Compare the accuracy of my forecasts to those of the experts.

Scott
August 10, 2010 8:10 am

Icarus says:
August 10, 2010 at 5:35 am

Scott: The ‘recovery’ you suggest from 2007 is a recovery from an even more precipitous decline back to the merely steady long-term decline since 1979. It’s not even a recovery back to a stable state, let alone a recovery back to increasing ice extent.

You sure do like straight lines. Given how much you like them, how far back do you think they go from before 1979? 10 years? 50 years? 1000 years? Clearly, these straight lines are just a way to visualize data and aren’t based on fundamental laws of physics, so why is your analysis so focused on it?

Look at the 12 monthly graphs of Arctic sea ice extent and tell me honestly if you see any significant number of points *above* the declining trendline in recent years, rather than below. You can’t. If anything, there are more below the trendline in recent years than above, indicating that the decline may be accelerating. Agreed?

Can you define what is significant here? March, April, and May ALL have 3 years in a row well above your magical line. I don’t know what you consider significant, but if the number 10 you present here
Icarus says:
August 10, 2010 at 3:55 am
is any indication, you have impossibly high standards. In fact, looking at the graphs you link to, none of the months have exhibit data with more than the last three years BELOW the trendline either. Using your number of 10, there’s no way in the world you can back up your statement that the decline is accelerating, correct? Especially considering that 3 years is the most either of us can do in number of adjacent points on a side of a trendline? So why do the skeptics need 10 years on one side of the trendline, and you only need three for your claims? I guess recovery is weather, but decline is climate (with a line that has the oceans completely covered in ice not too long ago).
-Scott

Caleb
August 10, 2010 8:28 am

RE: stevengoddard says:
August 9, 2010 at 8:30 pm
Thanks for stating the rule about calories.
I was trying to describe a dynamic but doing a lousy job. Will try again later, but no time now.

Icarus
August 10, 2010 9:17 am

Scott: You’re right, it can’t be legitimately claimed that the decline in Arctic sea ice extent is accelerating, based on a majority of recent data points being below the trendlines, because the time period is too short to draw that conclusion – that was really my point. For that reason, which you highlighted in your reply, you certainly have to withdraw your claim that there is evidence of a ‘recovery’ based on the last 3 years of data. Agreed? All we can say *at the moment*, based on that data, is that there is no evidence of any significant deviation from that long-term decline.

Icarus
August 10, 2010 9:24 am

Spector says:
Recovery, per se, is yet to occur.

I agree.

Tom P
August 10, 2010 9:41 am

Steve,
You say “PIPS has been an incredibly valuable data source for forecasting ice behaviour. My short and long term forecasts have been almost perfect this year as a result.”
You’ve changed your tune from June when you said “I’m not interested in the ability of PIPS to forecast into the future.”
Going back to your first forecast, again in June: “Based on current ice thickness, we should expect September extent/area to come in near the top of the JAXA rankings (near 2003 and 2006.)”
Not many days left until your first prediction strikes out.
But as Groucho Marx nearly said, “If you don’t like my predictions, I have others”…

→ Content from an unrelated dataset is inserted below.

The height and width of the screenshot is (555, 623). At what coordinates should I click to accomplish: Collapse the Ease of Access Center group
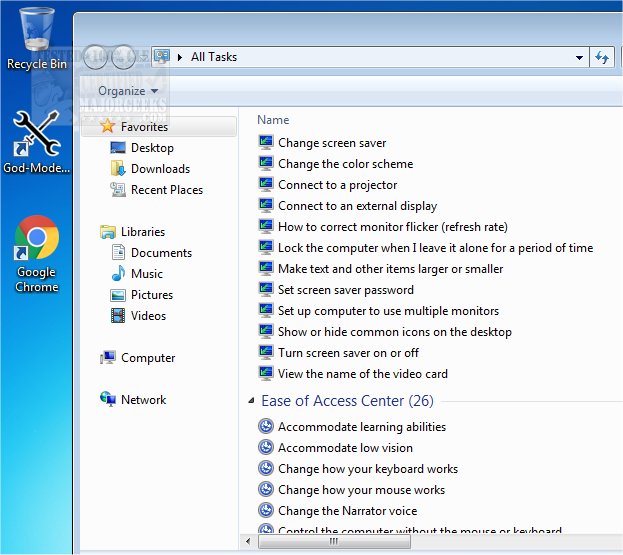[251, 402]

But this new prediction of yours actually overestimated the melt by quite a margin for the last two months: http://img517.imageshack.us/img517/4500/goddardpredict.png
I’ve a new prediction, that like a stopped clock that is right twice a day, sometime in in the next month your dotted line will intersect the JAXA plot. But I’m also sticking with what I wrote at the beginning of June: “I think it’s very likely that this year’s minimum ice volume will be lower than the 2007 value, as calculated by either PIPS or PIOMAS.”

George E. Smith
August 10, 2010 11:33 am

“”” Beth Cooper says:
August 10, 2010 at 6:55 am
“Teacher! Leave them kids alone…”
Stevengoddard, I used to sing that song to my students in the eighties.
George E Smith: “So I had to map out my own drainage ditches…have stepped in a few myself, but seldom the same one.” Classic case of Karl Popper’s Searchlight Theory of Learning. No question it’s been effective in your case. Must say I’ve gleaned a bit from your musings these last couple of years. “””
Beth, It only takes a single post such as yours to convince me that it is well worth putting in the effort here at this wonderful forum.
And if we can have some laughs at ourselves at the same time; that is always good. I came here to learn like I suspect most do; and I didn’t set out to try and convince folks who probably know a whole lot more about this stuff than I do.
If I can help just one person to see some of these issues in a clearer light; then it is well worth the time it takes.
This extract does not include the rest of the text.